Plunging share prices and the high cost of accessing the debt markets is hampering both companies’ ability to raise new funds, Moody’s said.
“Our methodology talks a lot about capital as being important, but there are many other elements we talk about as well, among which are the strength of the franchise as well as financial flexibility,” Dorer said.
Shares of MBIA and Ambac dipped more than 15 percent on Moody’s action and the cost of insuring their debt with credit default swaps jumped.
MBIA’s stock is trading at around $5.50 a share, compared with a record high of $76 in January 2007. Ambac’s stock is trading at less than $2.5 a share, compared with a record high above $96 in May 2007.
“The companies are cut off from writing new business; they are essentially cut off from capital markets right now,” said Rob Haines, analyst at independent research firm CreditSights. “The longer they are cut off, the longer they will see franchise damage to their business and all they are selling is confidence.”
Moody’s said it is likely to cut the ratings on MBIA Insurance Corp and Ambac Assurance Corp to the “Aa” level, which is one to three notches lower than their current rating.

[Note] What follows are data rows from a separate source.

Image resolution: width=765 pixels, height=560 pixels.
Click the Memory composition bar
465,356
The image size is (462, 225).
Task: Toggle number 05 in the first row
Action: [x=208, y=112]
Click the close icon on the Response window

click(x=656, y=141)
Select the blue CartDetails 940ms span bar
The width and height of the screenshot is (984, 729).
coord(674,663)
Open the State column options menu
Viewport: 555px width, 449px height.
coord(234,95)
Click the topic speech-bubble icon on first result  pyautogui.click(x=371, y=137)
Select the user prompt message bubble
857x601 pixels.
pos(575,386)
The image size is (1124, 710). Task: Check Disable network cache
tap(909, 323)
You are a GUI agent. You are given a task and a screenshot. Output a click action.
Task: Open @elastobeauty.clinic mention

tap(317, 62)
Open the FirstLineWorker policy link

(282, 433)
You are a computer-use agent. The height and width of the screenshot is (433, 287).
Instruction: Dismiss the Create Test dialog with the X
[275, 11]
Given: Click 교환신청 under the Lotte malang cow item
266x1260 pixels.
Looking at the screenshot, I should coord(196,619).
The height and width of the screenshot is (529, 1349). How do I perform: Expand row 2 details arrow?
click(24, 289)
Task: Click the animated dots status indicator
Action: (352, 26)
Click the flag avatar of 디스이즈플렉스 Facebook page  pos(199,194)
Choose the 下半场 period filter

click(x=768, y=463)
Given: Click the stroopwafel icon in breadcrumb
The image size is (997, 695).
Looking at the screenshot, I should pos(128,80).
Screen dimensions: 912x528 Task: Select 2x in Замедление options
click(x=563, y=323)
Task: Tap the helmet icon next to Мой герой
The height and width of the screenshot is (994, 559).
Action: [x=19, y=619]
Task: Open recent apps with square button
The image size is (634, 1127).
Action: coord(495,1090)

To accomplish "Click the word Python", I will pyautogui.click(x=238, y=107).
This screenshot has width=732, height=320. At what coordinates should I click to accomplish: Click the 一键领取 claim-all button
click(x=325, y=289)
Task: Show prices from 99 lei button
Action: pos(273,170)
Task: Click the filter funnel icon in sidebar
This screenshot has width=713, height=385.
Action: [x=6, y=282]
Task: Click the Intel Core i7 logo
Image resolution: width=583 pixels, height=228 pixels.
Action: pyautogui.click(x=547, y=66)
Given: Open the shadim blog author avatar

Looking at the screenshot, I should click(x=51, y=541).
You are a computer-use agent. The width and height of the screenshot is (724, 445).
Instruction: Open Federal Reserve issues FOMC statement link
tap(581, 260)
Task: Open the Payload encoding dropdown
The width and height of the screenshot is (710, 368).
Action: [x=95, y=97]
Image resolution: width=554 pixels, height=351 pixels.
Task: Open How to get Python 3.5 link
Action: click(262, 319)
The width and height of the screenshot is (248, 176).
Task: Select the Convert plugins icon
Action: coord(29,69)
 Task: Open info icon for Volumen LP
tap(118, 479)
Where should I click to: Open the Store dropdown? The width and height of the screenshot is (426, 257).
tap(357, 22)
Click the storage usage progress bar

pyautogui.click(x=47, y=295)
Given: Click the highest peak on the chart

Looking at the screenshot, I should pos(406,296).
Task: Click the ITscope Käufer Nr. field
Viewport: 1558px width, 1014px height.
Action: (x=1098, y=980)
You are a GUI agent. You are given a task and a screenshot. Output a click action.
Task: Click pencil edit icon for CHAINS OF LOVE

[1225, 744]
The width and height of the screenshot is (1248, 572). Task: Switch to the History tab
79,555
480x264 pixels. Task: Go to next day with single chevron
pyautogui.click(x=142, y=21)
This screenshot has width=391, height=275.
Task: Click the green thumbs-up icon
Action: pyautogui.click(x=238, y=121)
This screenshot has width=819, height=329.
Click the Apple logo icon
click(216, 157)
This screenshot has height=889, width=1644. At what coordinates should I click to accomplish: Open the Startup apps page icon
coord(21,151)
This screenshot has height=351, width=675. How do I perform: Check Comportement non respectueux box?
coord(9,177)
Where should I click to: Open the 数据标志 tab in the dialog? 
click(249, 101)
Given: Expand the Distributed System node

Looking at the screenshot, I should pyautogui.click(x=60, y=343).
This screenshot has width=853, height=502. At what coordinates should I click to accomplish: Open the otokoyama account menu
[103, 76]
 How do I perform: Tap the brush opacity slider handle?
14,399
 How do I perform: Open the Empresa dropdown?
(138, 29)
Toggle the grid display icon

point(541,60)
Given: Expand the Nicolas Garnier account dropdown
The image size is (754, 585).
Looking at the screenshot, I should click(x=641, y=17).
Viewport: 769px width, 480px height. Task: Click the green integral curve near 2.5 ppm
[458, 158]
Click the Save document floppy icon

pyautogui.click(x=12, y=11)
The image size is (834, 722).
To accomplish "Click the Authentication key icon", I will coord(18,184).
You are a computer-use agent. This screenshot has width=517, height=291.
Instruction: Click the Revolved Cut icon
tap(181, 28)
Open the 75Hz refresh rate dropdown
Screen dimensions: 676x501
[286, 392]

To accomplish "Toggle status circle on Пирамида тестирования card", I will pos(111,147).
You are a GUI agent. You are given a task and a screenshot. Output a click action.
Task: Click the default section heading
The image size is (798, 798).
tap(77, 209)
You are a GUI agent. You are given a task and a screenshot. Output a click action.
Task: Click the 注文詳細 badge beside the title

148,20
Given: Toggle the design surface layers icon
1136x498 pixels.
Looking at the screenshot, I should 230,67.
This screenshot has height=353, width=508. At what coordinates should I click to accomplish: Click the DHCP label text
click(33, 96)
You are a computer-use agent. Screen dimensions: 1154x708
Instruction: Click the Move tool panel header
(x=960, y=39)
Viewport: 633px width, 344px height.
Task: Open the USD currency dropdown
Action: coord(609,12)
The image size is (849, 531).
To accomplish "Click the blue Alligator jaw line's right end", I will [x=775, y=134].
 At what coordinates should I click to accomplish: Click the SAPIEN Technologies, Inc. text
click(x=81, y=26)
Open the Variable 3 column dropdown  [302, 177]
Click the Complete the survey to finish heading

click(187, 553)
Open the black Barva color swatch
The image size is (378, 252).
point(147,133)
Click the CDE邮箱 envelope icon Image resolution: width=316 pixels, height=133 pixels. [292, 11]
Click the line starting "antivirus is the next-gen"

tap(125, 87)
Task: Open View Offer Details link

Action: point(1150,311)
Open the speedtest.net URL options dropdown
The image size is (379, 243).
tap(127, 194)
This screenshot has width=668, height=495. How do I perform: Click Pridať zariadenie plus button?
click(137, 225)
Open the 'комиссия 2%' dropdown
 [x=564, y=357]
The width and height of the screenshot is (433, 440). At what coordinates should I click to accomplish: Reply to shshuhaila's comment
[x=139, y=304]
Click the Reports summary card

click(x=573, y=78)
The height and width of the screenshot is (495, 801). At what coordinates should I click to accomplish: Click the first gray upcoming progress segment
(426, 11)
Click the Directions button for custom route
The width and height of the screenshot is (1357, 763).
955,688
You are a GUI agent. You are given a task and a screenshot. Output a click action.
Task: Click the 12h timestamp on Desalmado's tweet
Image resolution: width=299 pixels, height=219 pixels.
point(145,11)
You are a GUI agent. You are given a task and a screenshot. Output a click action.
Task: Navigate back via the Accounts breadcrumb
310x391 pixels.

A drop to “A” area is also possible for MBIA.
A larger cut is possible for MBIA as they are starting with a weaker capital position, Dorer said.
A downgrade would effectively end both insurer’s business, as the quality of their guarantee was contingent on holding the top ratings, analysts said.
“I think it’s likely that they are probably going to lose their AAA,” said Haines. “I think the companies are likely to go into a run off mode.” In “run off mode” the insurers would continue to pay claims on existing insurance policies but would stop writing new business.
In a statement, MBIA said that is surprised by Moody’s action and that its capital position has improved.
“There is no question about our ability to cover all policyholder claims, from a regulatory or any other standpoint,” MBIA said. The insurer added that as a result of Moody’s action, the company will hold $900 million in capital at the holding company that it had intended to downstream to its insurance arm to shore up its rating.
Ambac also said that it believes its capital position is sufficient for an “Aaa” rating and added that it has no plans to raise additional capital.
MBIA, the world’s largest bond insurer, had guaranteed $668 billion in debt as of the end of the first quarter of 2008, while Ambac, the second largest insurer, has an insurance portfolio of $511 billion.
The majority of the insurance guarantees payment on municipal bonds. The ratings on these securities are also likely to be cut, except when the rating of the underlying bond is higher than that of the insurers.